Treatment choices in patients with breast cancer have historically been based on human epidermal growth factor receptor 2 (HER2) and hormone receptor (HR) status [5]. In the neoadjuvant setting, a major challenge is the prediction of response to systemic treatment before surgery in order to escalate treatment in non‐responders and de‐escalate treatment in responders, as appropriate [6, 7, 8, 9, 10]. To date, neither imaging methods including ultrasound [11] or MRI [12] nor image‐guided breast biopsies before surgery [13, 14, 15] have been able to adequately predict pathologic complete response (pCR). For this purpose, serial ctDNA analyses could provide a new approach to assess or predict tumor response early on during neoadjuvant treatment, thus ultimately guiding treatment decisions [10].

In metastatic BC (mBC), classical biomarkers such as HR and HER2 status are traditionally important for treatment decisions. Therefore, this review summarizes the status quo of the dynamic molecular characterization of mBC, especially in HR‐positive, HER2‐negative disease [16]. Moreover, we provide clinical practice guidance for the rapidly evolving field of molecular profiling of mBC and underline the importance of exploring the clinical relevance of novel molecular alterations that potentially represent therapeutic targets in mBC.

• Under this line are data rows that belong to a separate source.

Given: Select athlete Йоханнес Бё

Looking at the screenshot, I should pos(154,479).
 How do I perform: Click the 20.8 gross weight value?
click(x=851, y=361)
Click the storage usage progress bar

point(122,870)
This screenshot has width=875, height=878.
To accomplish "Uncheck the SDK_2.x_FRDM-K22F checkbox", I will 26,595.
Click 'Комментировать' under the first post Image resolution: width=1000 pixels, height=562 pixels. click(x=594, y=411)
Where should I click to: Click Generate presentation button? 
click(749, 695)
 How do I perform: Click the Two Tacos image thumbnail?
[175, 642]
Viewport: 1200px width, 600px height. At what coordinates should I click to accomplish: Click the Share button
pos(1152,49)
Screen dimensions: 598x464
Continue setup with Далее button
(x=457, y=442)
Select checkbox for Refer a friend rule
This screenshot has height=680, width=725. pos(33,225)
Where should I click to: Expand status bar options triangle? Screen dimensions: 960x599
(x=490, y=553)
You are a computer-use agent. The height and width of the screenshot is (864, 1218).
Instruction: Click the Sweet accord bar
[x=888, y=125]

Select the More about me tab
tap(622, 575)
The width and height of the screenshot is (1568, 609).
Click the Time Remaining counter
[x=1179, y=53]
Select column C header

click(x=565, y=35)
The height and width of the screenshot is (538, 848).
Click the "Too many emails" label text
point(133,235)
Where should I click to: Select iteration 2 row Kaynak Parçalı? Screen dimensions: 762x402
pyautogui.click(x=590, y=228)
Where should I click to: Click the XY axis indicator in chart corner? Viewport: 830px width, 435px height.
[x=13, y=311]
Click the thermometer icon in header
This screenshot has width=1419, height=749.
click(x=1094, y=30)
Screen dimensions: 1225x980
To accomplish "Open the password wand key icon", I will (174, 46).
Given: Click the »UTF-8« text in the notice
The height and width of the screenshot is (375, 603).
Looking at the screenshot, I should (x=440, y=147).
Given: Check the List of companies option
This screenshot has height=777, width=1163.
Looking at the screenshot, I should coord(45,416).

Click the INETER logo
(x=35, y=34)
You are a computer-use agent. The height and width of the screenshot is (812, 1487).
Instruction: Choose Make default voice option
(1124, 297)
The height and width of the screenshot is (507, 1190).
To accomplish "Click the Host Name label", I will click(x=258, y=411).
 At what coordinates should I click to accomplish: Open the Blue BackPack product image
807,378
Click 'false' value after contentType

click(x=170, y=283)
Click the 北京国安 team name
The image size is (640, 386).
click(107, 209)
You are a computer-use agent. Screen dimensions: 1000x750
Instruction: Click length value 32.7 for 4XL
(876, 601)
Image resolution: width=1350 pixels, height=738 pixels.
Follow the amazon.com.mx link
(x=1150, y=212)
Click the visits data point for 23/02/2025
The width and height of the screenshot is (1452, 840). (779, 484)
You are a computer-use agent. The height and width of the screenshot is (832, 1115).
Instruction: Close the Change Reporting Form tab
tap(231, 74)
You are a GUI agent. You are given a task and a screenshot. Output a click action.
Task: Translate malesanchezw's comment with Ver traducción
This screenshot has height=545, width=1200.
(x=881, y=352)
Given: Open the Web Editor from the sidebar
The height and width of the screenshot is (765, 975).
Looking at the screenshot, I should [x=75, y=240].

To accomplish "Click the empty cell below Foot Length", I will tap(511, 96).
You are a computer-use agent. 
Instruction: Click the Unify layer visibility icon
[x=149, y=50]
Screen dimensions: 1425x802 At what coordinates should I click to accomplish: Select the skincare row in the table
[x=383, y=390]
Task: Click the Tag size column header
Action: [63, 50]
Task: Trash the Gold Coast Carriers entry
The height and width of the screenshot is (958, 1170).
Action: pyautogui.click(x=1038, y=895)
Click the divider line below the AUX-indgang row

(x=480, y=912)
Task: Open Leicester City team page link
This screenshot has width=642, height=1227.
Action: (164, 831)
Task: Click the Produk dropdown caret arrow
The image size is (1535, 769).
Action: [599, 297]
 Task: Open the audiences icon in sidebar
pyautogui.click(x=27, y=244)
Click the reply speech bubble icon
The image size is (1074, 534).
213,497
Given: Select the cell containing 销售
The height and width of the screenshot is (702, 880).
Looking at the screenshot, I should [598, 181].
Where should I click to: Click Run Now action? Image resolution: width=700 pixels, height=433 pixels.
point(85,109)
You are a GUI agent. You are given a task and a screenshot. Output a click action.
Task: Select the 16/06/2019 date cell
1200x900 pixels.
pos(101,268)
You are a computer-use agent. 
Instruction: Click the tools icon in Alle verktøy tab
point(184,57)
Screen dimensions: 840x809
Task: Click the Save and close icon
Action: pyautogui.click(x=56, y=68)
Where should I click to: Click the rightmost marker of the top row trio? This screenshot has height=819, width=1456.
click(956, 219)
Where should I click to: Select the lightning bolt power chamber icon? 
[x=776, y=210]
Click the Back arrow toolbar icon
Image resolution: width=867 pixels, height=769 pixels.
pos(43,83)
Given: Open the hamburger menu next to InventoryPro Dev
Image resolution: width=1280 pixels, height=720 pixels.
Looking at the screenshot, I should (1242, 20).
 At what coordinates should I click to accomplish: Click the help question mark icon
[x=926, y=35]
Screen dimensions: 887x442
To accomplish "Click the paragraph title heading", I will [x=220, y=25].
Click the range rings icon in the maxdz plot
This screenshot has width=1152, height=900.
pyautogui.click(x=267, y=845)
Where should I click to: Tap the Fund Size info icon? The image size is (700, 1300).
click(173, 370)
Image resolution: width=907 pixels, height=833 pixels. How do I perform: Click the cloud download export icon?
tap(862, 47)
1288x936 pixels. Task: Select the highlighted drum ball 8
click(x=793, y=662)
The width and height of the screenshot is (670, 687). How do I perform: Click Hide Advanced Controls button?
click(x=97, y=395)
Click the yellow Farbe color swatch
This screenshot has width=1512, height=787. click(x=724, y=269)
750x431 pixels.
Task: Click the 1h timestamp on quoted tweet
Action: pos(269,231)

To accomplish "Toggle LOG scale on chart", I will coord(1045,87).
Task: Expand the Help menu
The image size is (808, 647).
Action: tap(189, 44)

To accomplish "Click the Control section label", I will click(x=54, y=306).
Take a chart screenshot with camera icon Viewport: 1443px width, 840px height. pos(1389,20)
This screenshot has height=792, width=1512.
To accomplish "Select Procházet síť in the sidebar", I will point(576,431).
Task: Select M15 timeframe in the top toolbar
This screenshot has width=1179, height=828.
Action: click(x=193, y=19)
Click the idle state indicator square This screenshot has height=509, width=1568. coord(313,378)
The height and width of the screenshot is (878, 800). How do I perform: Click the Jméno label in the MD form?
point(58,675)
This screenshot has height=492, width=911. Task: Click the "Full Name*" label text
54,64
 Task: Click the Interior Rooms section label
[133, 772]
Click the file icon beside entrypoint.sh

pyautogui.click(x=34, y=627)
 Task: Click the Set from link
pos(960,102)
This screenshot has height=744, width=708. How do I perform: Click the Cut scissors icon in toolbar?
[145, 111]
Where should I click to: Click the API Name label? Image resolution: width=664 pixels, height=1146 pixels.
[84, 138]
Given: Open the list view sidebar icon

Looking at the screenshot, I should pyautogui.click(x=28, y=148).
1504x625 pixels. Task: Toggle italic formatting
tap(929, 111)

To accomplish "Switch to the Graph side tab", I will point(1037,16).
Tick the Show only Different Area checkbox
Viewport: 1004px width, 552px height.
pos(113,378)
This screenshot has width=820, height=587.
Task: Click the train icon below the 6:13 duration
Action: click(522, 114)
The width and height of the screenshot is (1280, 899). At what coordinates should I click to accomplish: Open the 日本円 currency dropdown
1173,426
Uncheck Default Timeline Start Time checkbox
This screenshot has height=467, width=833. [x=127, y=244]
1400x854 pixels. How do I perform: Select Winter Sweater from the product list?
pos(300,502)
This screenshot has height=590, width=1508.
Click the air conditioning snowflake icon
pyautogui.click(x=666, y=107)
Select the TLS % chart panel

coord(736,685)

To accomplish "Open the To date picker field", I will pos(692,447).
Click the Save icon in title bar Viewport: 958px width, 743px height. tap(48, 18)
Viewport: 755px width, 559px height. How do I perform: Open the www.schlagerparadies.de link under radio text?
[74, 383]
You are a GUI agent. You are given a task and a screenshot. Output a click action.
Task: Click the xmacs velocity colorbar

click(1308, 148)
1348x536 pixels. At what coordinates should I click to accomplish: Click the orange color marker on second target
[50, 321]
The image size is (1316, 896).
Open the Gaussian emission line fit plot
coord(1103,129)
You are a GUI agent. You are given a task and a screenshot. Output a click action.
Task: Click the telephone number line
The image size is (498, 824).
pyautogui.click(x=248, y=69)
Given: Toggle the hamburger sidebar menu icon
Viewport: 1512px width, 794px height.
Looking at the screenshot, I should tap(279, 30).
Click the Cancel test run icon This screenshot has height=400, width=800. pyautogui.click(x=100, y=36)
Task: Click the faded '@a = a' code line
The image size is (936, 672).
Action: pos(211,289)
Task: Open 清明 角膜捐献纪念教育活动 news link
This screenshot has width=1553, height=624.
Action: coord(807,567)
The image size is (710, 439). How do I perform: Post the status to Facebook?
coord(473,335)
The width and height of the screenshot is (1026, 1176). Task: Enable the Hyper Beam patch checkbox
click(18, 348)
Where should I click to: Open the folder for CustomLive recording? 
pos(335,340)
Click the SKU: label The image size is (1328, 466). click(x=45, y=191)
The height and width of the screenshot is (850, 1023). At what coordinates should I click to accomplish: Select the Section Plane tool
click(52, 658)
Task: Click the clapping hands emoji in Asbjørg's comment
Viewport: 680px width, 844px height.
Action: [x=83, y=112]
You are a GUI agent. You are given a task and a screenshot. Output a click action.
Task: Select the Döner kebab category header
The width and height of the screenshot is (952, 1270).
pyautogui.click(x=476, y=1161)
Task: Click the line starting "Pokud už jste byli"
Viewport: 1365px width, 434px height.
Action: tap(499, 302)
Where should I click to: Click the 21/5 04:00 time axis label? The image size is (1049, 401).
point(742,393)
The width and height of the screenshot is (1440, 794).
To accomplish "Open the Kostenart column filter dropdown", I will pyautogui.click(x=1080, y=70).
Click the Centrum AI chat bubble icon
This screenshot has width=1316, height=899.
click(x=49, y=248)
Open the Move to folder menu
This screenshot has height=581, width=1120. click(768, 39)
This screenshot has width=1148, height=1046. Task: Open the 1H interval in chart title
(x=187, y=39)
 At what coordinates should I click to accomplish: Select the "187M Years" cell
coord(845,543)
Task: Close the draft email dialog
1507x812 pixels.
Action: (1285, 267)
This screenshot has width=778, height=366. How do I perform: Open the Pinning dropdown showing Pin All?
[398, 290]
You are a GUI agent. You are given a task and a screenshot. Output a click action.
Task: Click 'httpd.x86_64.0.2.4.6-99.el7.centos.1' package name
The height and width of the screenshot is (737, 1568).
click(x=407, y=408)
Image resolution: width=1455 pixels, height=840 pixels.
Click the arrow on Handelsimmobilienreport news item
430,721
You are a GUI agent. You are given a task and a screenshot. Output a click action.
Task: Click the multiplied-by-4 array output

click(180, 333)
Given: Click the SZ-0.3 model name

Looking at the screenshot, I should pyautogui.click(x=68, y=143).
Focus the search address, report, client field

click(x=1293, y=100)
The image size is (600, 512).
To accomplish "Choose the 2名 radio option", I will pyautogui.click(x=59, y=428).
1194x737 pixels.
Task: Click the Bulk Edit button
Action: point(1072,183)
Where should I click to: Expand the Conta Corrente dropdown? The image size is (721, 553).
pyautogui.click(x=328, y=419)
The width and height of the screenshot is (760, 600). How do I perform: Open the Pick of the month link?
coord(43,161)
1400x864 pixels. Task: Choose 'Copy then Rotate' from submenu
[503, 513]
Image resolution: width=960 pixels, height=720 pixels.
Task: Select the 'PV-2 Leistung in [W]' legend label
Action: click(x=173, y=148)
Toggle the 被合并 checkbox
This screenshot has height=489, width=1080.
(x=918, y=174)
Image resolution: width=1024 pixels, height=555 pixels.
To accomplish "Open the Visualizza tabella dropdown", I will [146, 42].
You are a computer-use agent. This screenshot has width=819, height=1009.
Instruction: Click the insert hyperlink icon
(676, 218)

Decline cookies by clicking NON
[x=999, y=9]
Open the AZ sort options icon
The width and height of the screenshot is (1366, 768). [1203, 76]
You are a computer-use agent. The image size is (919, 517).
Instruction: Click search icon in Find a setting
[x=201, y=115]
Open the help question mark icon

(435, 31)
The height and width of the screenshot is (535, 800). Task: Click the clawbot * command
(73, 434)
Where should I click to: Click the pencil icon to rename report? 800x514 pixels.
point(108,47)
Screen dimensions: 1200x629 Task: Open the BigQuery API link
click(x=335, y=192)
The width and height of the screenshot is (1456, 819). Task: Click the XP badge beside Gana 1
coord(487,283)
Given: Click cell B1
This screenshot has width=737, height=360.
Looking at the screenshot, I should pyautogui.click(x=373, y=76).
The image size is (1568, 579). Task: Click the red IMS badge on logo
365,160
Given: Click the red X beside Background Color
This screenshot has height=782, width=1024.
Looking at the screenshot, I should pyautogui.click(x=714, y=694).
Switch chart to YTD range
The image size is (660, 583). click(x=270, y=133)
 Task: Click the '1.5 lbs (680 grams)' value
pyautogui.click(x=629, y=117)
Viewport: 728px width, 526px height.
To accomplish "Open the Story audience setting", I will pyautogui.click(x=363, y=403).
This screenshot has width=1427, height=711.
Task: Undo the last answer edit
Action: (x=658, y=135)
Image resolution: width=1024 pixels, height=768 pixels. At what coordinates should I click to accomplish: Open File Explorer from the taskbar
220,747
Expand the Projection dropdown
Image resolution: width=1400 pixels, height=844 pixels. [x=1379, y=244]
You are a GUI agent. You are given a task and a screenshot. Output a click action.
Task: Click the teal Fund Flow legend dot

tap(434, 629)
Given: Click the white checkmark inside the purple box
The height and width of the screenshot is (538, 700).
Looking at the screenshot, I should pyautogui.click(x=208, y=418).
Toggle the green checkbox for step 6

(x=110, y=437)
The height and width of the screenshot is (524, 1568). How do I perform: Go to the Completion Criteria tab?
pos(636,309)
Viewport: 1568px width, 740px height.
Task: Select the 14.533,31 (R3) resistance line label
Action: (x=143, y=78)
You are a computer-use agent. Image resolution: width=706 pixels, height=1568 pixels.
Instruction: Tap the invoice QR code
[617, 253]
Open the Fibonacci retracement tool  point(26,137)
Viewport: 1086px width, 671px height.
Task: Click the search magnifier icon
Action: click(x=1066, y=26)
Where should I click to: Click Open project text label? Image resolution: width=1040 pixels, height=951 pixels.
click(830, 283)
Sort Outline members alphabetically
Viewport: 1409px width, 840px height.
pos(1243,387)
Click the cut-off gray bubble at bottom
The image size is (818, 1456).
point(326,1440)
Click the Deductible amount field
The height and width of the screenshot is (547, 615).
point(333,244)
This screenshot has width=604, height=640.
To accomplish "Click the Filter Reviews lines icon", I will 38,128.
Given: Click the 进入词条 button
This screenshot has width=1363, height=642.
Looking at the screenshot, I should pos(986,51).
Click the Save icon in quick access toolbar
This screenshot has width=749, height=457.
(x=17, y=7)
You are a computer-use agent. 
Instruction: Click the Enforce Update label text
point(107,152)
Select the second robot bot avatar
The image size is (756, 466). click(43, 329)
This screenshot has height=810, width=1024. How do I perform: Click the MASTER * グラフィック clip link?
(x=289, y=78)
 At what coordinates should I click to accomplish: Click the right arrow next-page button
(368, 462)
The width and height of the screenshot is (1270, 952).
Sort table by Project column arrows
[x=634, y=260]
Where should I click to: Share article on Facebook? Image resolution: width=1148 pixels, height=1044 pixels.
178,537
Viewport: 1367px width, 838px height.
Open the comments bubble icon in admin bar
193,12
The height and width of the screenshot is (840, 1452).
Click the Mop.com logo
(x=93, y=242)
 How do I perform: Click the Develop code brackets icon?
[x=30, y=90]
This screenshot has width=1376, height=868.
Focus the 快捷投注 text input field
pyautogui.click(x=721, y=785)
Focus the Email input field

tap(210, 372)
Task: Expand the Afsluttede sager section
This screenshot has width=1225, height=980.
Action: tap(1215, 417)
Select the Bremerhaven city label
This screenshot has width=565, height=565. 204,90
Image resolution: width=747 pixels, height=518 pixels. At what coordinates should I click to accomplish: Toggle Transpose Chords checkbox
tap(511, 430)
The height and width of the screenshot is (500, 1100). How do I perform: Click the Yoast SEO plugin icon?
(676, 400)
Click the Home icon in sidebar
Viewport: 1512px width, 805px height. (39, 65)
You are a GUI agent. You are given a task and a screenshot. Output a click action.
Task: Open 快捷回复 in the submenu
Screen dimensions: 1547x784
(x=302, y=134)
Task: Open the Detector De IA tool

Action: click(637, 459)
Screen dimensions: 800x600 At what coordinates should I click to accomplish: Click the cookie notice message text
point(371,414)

2. Tumor biology evolves over time

According to GLOBOCAN, in 2020, female breast cancer was the most commonly diagnosed cancer worldwide, with an estimated 2.3 million new cases and 685 000 deaths [17]. While breast cancer is mostly diagnosed at an early stage and associated with a 96% 5‐year survival probability in Europe [18], mBC still largely represents an incurable disease [19, 20]. Breast cancer can be subclassified into five intrinsic subtypes, that is, luminal A, luminal B, HER2‐enriched, basal, and normal‐like, which reflect fundamental differences at the molecular level and thus distinct clinical outcomes, mainly in patients with early breast cancer [21, 22, 23, 24].

Tumor (tissue) biopsy still represents the gold standard for diagnosis, classification, and treatment decisions. However, studies have found changes in subtypes at or after progression on anticancer therapies in up to 40% of tumors [25, 26, 27, 28, 29, 30, 31, 32, 33]. Importantly, beyond the HR and/or HER2 status detected in tissue, liquid biopsy provides a new concept to characterize and monitor the tumor genome and is increasingly being used as a tool to further guide clinical decision making [25, 29, 34, 35, 36].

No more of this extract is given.